Os acordes iniciais de “Brasileirinho”, o choro de Waldir Azevedo que foi gravado pela primeira vez em 1949, estão entre os trechos mais conhecidos da nossa música. Não à toa, a canção foi usada em incontáveis ocasiões especiais, como a festa de abertura dos Jogos Pan-Americanos de 2007 e a apresentação da equipe de ginástica artística brasileira nos Jogos Olímpicos de 2004. “Brasileirinho” também se transformou em tema de peça teatral, compôs a trilha de telenovelas e filmes e embalou propagandas de produtos e campanhas eleitorais. Acredito que seja impossível alguém morar no Brasil sem conhecer esse chorinho. É a mesma coisa que um argentino nunca ter ouvido o tango “Mi Buenos Aires Querido” ou um português que desconheça o fado “Povo que Lavas no Rio”.
Criado em 1947, “Brasileirinho” demorou dois anos até ser lançado.

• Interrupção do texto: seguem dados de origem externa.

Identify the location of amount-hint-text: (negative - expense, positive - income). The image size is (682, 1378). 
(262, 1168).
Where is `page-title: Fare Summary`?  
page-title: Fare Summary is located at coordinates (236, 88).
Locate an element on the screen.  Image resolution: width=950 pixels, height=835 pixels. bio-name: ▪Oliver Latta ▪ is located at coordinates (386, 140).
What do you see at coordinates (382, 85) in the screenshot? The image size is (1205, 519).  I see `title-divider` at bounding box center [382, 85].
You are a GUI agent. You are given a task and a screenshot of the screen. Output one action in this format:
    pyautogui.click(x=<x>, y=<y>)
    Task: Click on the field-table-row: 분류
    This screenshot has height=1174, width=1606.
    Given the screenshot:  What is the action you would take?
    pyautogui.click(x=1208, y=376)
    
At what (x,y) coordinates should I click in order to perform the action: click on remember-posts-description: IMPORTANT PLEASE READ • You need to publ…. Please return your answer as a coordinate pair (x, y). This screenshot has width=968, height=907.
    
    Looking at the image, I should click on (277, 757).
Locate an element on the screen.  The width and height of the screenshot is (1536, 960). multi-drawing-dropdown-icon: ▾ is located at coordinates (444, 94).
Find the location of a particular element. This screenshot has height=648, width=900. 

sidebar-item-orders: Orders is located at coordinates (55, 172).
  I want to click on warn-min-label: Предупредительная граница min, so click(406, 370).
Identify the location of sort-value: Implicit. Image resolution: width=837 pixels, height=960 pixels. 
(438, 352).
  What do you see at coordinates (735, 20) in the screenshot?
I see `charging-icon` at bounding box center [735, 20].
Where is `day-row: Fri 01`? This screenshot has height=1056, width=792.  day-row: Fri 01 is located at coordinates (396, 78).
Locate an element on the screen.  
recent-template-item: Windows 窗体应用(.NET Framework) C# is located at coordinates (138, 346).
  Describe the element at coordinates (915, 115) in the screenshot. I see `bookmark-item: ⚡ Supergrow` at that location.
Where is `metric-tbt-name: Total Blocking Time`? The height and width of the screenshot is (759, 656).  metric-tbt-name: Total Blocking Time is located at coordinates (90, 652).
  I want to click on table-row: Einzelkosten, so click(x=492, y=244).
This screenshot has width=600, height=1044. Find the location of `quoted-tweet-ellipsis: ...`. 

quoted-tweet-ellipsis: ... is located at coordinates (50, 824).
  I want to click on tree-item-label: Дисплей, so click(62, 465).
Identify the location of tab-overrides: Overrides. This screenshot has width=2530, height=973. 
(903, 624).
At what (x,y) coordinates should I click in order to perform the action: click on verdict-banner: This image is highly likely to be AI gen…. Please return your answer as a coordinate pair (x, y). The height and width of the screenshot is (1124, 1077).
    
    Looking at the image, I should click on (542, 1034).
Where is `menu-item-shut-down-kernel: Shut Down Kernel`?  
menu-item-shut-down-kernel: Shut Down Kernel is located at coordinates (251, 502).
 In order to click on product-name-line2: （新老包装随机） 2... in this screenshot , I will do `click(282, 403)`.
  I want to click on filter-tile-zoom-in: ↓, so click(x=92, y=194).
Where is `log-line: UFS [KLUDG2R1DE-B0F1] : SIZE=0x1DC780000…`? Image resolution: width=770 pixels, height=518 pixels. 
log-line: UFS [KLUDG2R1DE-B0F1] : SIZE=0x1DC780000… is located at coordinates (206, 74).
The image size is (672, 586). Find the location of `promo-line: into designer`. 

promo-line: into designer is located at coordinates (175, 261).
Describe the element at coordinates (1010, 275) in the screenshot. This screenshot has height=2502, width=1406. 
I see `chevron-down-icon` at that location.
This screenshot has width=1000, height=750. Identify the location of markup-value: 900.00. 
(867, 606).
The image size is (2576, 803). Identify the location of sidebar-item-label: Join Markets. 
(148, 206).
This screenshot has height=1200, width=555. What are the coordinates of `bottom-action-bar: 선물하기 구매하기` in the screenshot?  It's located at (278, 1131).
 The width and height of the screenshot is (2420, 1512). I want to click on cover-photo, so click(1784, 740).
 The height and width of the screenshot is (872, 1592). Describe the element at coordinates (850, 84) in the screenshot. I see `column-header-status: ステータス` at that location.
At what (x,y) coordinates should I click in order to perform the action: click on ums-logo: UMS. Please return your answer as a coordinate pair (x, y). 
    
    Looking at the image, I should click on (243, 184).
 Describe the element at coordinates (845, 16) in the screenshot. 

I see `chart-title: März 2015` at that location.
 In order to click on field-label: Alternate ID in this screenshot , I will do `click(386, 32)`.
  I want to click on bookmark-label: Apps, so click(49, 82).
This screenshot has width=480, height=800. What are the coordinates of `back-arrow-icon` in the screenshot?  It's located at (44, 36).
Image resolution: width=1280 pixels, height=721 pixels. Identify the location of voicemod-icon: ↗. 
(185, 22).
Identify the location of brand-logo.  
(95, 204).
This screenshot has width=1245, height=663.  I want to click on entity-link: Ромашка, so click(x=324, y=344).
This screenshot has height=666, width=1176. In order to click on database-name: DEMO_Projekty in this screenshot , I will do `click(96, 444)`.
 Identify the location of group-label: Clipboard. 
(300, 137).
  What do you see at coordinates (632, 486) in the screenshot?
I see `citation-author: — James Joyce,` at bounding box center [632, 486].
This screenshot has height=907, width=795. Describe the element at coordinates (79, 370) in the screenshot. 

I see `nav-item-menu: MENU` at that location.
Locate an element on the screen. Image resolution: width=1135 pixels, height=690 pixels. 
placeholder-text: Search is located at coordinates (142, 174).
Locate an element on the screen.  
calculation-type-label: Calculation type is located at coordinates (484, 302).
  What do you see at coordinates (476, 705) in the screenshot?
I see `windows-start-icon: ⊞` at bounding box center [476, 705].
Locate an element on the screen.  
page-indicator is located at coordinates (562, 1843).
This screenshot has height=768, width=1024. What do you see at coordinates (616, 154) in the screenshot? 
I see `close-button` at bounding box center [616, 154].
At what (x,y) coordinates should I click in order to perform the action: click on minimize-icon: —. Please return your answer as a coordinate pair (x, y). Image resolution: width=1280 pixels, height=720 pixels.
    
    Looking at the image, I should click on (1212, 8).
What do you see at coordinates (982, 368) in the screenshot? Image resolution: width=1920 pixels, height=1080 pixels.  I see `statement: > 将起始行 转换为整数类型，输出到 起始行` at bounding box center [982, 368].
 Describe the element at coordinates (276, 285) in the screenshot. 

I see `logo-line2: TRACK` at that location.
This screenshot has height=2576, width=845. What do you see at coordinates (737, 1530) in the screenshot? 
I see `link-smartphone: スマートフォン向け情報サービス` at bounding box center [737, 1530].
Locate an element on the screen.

Waldir Azevedo, mestre do cavaquinho e um dos maiores nomes do chorinho nacional, teve a ousadia de, pela primeira vez na história, colocar seu instrumento favorito em primeiro plano em uma música. Até então, o cavaquinho, quando muito, era usado meramente como instrumento de apoio às canções. E essa invenção surgiu por acaso. Certa vez, o músico, nascido em 1923 na cidade do Rio de Janeiro, precisou distrair uma criança em sua casa. O problema é que ele só tinha um cavaquinho quebrado em mãos. Podendo usar apenas a corda mais aguda, o compositor improvisou. O resultado é o trecho inicial de “Brasileirinho”. Incrível!
Tocando em conjuntos regionais, Waldir Azevedo só chegou a uma grande gravadora em 1949. Maravilhado com o trabalho do músico carioca, Braguinha indicou-o para substituir Jacob do Bandolim na gravadora Continental, uma das principais do país. Do dia para noite, o primeiro álbum de Azevedo, que tinha em um lado “Brasileirinho” e no outro “Carioquinha”, virou um sucesso retumbante. As vendas espetaculares deste disco colocaram a música instrumental em um novo patamar. E Waldir Azevedo, aos 26 anos, se tornou o grande astro do choro brasileiro. Até o final da carreira, o compositor lançaria outros 52 álbuns.
Anos mais tarde, “Brasileirinho” ganhou letra. Ruy Pereira da Costa, pernambucano criado desde menino no Rio de Janeiro, desenvolveu os versos que embalaram a partir daí a canção de Waldir Azevedo. A nova versão foi gravada por grandes nomes da música brasileira como Ademilde Fonseca (em um ritmo aceleradíssimo, quase incompreensível) e Baby Consuelo (num ritmo mais cadenciado). Veja a letra de Pereira da Costa:
Brasileirinho - Waldir Azevedo/ Ruy Pereira da Costa
O brasileiro quando é do choro
É entusiasmado quando cai no samba,
Não fica abafado e é um desacato
Quando chega no salão.
Não há quem possa resistir
Quando o chorinho brasileiro faz sentir,
Ainda mais de cavaquinho,
Com um pandeiro e um violão
Na marcação.
Brasileirinho chegou e a todos encantou,
Fez todo mundo dançar
A noite inteira no terreiro
Até o sol raiar.
E quando o baile terminou
A turma não se conformou:
Brasileirinho abafou!
Até o velho que já estava encostado
Neste dia se acabou!
Para falar a verdade, estava conversando
Com alguém de respeito
E ao ouvir o grande choro
Eu dei logo um jeito e deixei o camarada
Falando sozinho.
Gostei, pulei,
Dancei, pisei até me acabei
E nunca mais esquecerei o tal chorinho
Brasileirinho!
Assista, a seguir, à apresentação histórica, em 2010, de Ademilde Fonseca aos 89 anos (ela faleceu em 2012) cantando “Brasileirinho” ao lado de Eymar Fonseca, sua filha com o violonista Naldimar Delfino. É nítida a falta de voz da lenda do chorinho (lembremos que ela estava com quase 90 anos!), mesmo assim sua interpretação é exemplar. A voz rouca de Ademilde (muito parecida a de Elza Soares) continuou sendo sua marca registrada até o final da carreira.
Até hoje, “Brasileirinho” é o choro mais famoso do nosso país. A Revista Bravo, em 2008, elegeu-o como uma das 100 canções mais importante da história nacional. Presença ainda onipresente na cultura musical popular, essa criação de Waldir Azevedo e Pereira da Costa continua encantando as novas gerações de brasileiros. E isso 70 anos depois de sua composição. Maravilhoso!